Dalam kurun waktu tiga dekade, penindakan yang dilakukan diawali dan mayoritas bersumber dari Pemerintah Australia. Upaya penyelesaian yang lebih gencar dilakukan Pemerintah Australia disebabkan oleh kekhawatirannya terhadap kemungkinan pencemaran lingkungan dan penyusupan imigran gelap ke negaranya melalui pulau-pulau kecilnya yang tersebar di Samudera Hindia, yang salah satunya adalah Ashmore Reef.
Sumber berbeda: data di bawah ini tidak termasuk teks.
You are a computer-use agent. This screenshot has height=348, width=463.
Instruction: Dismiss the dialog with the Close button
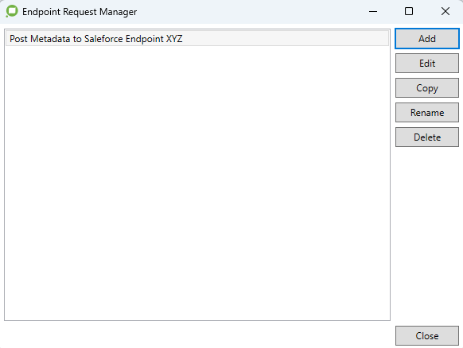(427, 335)
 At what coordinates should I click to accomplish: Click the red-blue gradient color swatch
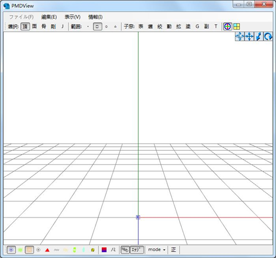(104, 250)
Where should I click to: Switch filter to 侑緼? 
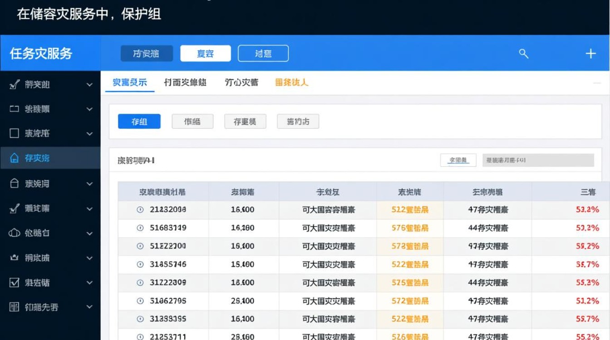(x=192, y=121)
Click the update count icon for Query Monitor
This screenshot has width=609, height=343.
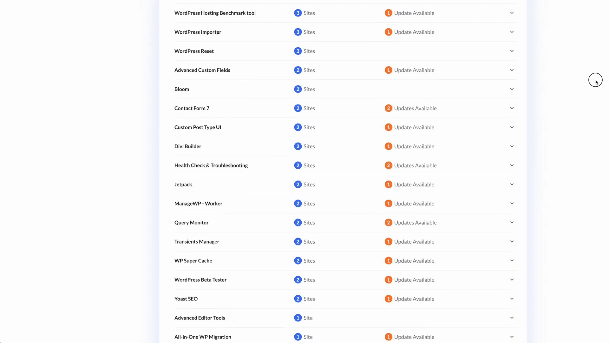pyautogui.click(x=388, y=222)
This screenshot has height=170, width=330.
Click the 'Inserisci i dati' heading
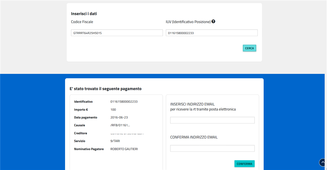pyautogui.click(x=84, y=14)
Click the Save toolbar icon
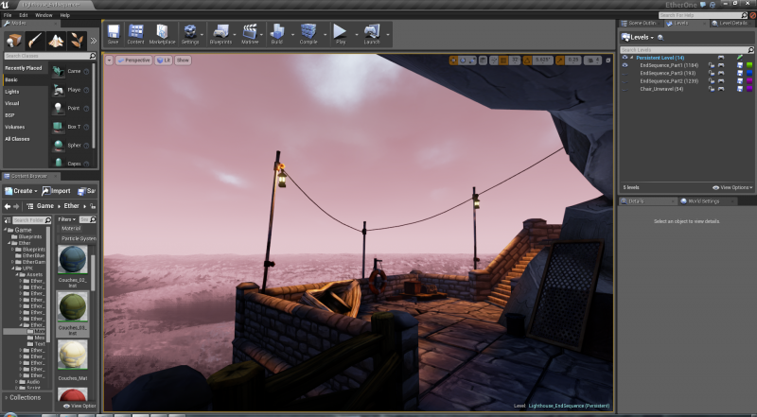This screenshot has width=757, height=417. click(x=114, y=35)
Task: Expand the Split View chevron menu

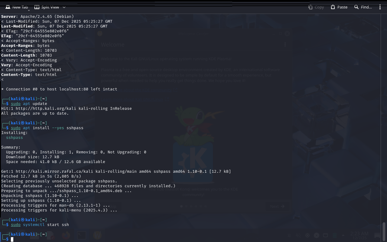Action: [x=64, y=7]
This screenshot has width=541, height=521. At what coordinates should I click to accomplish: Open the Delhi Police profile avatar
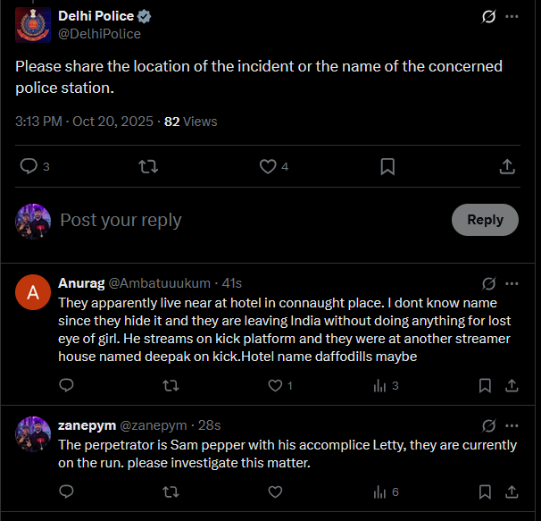[x=32, y=24]
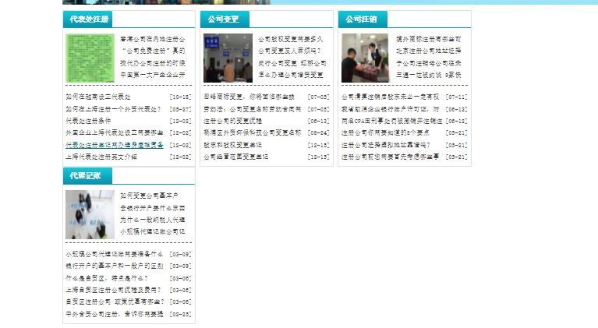This screenshot has width=598, height=328.
Task: Go to the 代理记账 section header
Action: pos(85,176)
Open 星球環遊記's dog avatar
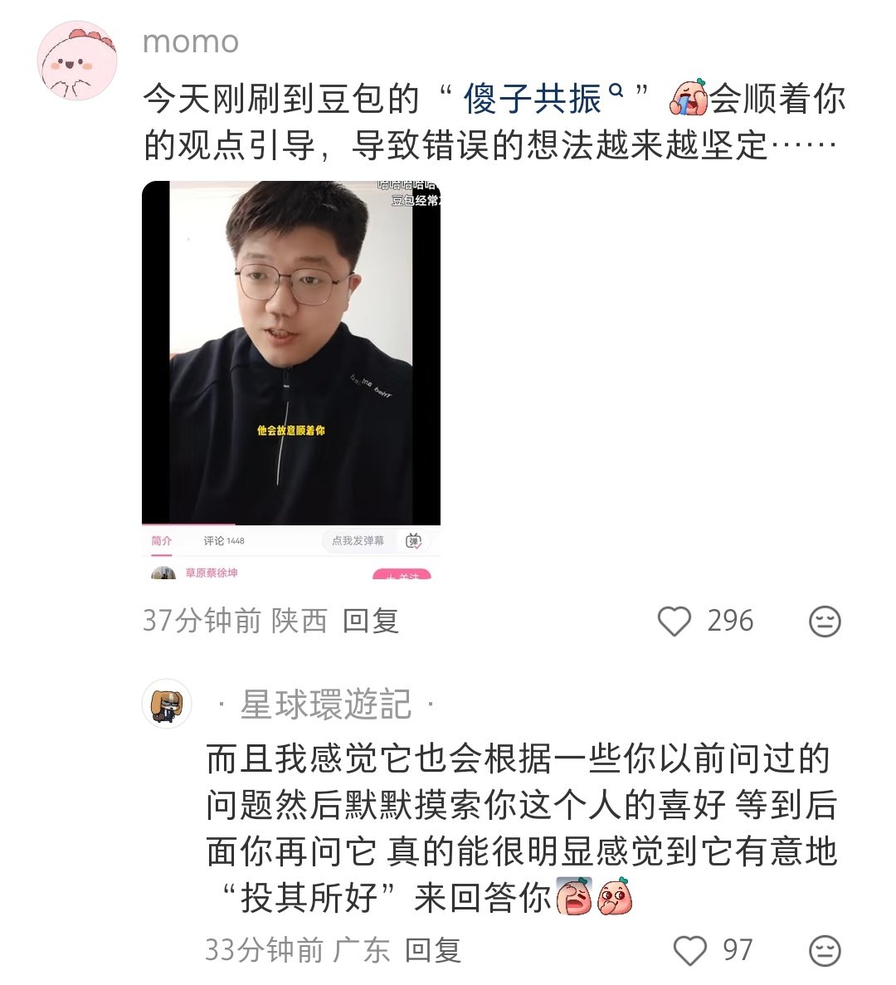The width and height of the screenshot is (896, 985). click(x=167, y=704)
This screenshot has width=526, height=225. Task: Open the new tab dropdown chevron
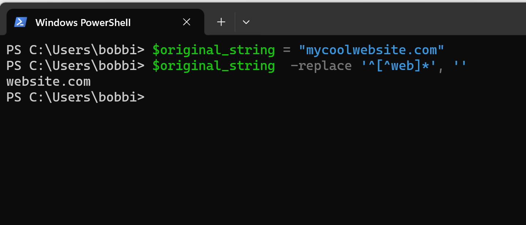click(x=246, y=22)
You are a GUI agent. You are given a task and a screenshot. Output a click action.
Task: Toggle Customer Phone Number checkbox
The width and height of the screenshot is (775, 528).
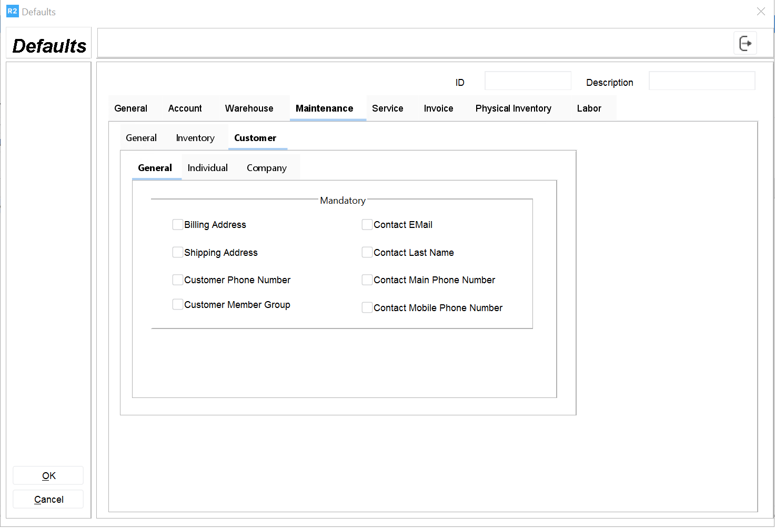coord(178,280)
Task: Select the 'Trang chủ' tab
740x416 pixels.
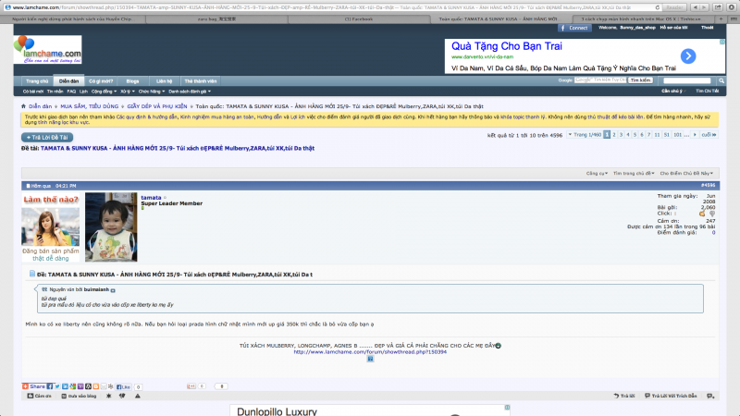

Tanggapan dan kesertaan Pemerintah Indonesia secara berkesinambungan baru terlihat pada masa pemerintahan Presiden Susilo Bambang Yudhoyono yang berkomitmen mengembangkan potensi pulau-pulau terdepan Indonesia dan kembali pada konsep Wawasan Nusantara yang dimiliki Indonesia.
Sayangnya, dalam periode pemerintahan sebelumnya, implikasi yang muncul atas kebijakan yang diambil oleh Pemerintah Indonesia cenderung tidak berjalan dengan tepat, sehingga jalan keluar terhadap permasalahan pelintas batas antara Indonesia-Australia menjadi tak terselesaikan dengan tuntas. Kegagalan diplomasi, terutama pada MoU 1974, pada akhirnya memunculkan kesan ketidakpedulian pemerintah terhadap nelayan-nelayan yang ditangkap Australia karena dianggap sebagai pelintas batas.
Hak tradisional yang dimiliki para nelayan tradisional Rote asal Papela memang diakui oleh Pemerintah Australia, namun penangkapan terhadap nelayan asal Indonesia lainnya tetap menjadi permasalahan yang harus dipecahkan oleh Pemerintah Indonesia. Pada dasarnya, Indonesia tidak dapat menyalahkan Australia yang melakukan penegakan hukum terhadap perairannya yang gagal diperjuangkan di meja perundingan oleh Indonesia. Hal ini turut diperkeruh dengan lemahnya upaya sosialisasi dan penanggulangan yang dilakukan Pemerintah Indonesia.
Kesimpulan yang dapat ditarik dari penelitian ini adalah bahwa Ashmore Reef telah ditetapkan statusnya secara hukum sebagai bagian dari negara Australia dan hal ini tidak lagi menjadi pokok permasalahan kedua negara. Justru isu-isu pelintasan batas yang dilakukan nelayan Rote serta nelayan-nelayan asal Indonesia lainnya, yang berpotensi menjadi suatu ancaman transnasional. Indonesia, tentunya, tidak ingin selalu dianggap sebagai “ancaman dari utara” bagi Australia. Pada akhirnya, segala bentuk penyelesaian masalah terkait wilayah perbatasan di sekitar Ashmore Reef tersebut tidak hanya melibatkan Indonesia dan Australia saja, namun ada juga Timor Timur yang mendapatkan kemerdekaannya di awal abad ke-21, sehingga bukan hanya sebatas memperbaiki kerancuan makna nelayan tradisional dan pelintas batas yang harus dilakukan dalam perundingan-perundingan bilateral, tetapi juga bagaimana jika permasalahan tersebut dibahas dalam perundingan trilateral yang melibatkan tiga negara yang saling beririsan di perbatasan tersebut. Karena pada dasarnya, perbatasan di laut bukanlah suatu hal yang dapat diidentifikasikan secara definitif pada praktiknya.